In a salary cap league, you have to choose where you spend your money, but it takes a lot of uh stones to replace the entirety of the right side of your line with guys who clearly wouldn’t be on the Mel Kiper love letter list. The Texans have very good coaching for their offensive linemen, and have had success with guys who may not be the best individual talents, but are smart and fit the system the Texans run. Even so, there’s been some growing pains, and I expect for Rex Ryan to try to test that side of the line with things to confuse the inexperienced players.
As well as the Texans have been playing, I don’t think they’ve played their best ball yet, and part of it is this transition on the offensive line.
All the Targets Not Named Andre Johnson. In the Texans system, the ball is supposed to go to the open guy. Sounds like Football 101, until you watch teams try to force the ball to only a couple of guys.
Andre Johnson is a special talent, and he often gets the ball when he’s doubled because he’s usually doubled. But giving Johnson extra attention means that there’s a bunch of guys whose only job is to take advantage of being open. Possession, route running is more valued in the system than just speed. According to Football Outsiders, the Jets are #30 against #2 wide receivers, #17 against TEs. So maybe expect to hear from Kevin Walter, the rookie WRs (Keyshawn Martin and Devier Posey) when they give the starters a breather, and TEs Owen Daniels, Garrett Graham, and James Casey.

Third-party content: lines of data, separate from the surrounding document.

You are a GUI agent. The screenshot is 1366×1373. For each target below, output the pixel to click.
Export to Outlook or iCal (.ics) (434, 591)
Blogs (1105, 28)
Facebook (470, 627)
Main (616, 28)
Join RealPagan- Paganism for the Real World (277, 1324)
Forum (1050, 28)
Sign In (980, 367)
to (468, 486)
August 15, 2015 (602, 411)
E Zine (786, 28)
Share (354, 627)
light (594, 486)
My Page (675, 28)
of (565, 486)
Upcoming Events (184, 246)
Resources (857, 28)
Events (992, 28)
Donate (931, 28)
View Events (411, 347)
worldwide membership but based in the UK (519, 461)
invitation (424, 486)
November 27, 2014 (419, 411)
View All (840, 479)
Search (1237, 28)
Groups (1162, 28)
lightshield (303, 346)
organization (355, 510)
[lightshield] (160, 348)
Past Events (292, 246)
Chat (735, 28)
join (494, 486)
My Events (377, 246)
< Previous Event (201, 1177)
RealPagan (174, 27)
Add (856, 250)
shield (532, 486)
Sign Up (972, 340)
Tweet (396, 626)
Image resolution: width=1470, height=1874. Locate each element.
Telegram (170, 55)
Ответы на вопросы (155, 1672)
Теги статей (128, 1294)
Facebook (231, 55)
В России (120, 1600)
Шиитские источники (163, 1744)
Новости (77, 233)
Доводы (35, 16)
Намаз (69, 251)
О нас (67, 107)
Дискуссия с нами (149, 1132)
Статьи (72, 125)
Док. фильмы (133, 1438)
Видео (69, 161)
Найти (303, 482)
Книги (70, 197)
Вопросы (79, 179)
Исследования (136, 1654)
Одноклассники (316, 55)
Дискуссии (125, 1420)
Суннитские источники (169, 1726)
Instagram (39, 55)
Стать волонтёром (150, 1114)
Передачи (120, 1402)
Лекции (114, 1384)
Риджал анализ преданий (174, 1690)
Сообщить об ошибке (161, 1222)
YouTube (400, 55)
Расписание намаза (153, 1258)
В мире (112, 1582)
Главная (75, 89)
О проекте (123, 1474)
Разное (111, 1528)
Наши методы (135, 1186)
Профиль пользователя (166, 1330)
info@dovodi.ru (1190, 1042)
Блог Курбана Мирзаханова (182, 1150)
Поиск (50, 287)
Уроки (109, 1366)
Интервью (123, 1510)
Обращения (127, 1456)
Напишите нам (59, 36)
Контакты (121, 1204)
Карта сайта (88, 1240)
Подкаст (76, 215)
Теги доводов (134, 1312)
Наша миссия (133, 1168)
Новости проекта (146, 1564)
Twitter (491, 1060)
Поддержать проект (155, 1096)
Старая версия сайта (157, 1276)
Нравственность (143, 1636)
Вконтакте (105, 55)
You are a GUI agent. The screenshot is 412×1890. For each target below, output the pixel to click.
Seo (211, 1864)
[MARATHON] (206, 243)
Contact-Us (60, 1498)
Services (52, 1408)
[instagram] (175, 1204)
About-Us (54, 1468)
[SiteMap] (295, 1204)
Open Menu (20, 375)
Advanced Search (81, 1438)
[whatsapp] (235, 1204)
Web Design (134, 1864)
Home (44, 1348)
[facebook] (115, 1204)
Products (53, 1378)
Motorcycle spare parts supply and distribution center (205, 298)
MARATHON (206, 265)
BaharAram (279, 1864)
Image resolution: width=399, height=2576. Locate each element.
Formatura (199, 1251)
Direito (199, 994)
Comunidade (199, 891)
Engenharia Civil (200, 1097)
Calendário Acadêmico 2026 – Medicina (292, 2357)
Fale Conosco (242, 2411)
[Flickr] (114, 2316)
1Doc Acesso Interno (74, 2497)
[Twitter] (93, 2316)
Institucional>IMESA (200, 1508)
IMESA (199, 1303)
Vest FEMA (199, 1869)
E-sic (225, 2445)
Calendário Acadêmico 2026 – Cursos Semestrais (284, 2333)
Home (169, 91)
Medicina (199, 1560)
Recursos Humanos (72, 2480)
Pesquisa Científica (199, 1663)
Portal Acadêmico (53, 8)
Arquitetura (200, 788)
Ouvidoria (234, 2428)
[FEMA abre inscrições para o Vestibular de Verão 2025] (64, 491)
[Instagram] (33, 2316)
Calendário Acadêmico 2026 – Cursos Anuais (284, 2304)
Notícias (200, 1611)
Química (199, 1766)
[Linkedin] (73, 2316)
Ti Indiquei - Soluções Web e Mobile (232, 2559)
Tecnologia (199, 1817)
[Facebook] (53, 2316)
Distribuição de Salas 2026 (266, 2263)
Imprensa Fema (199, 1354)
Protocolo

The Texans run a ton of 2 TE sets, to help disguise run/pass, give offense flexibility, keep defenses from pinning their ears back. The Texans offensive scheme recognizes that most defensive lines have more talented athletes than offensive lines. So by keeping down and distance reasonable, creating defensive caution through cut blocks, and making the offensive line *feel* the same whether it is run or pass, it eventually neutralizes the aggression of the defense. The intent of the offense is to try to neutralize the defense early in the game, to take away any athletic advantage a defensive front 7 might have.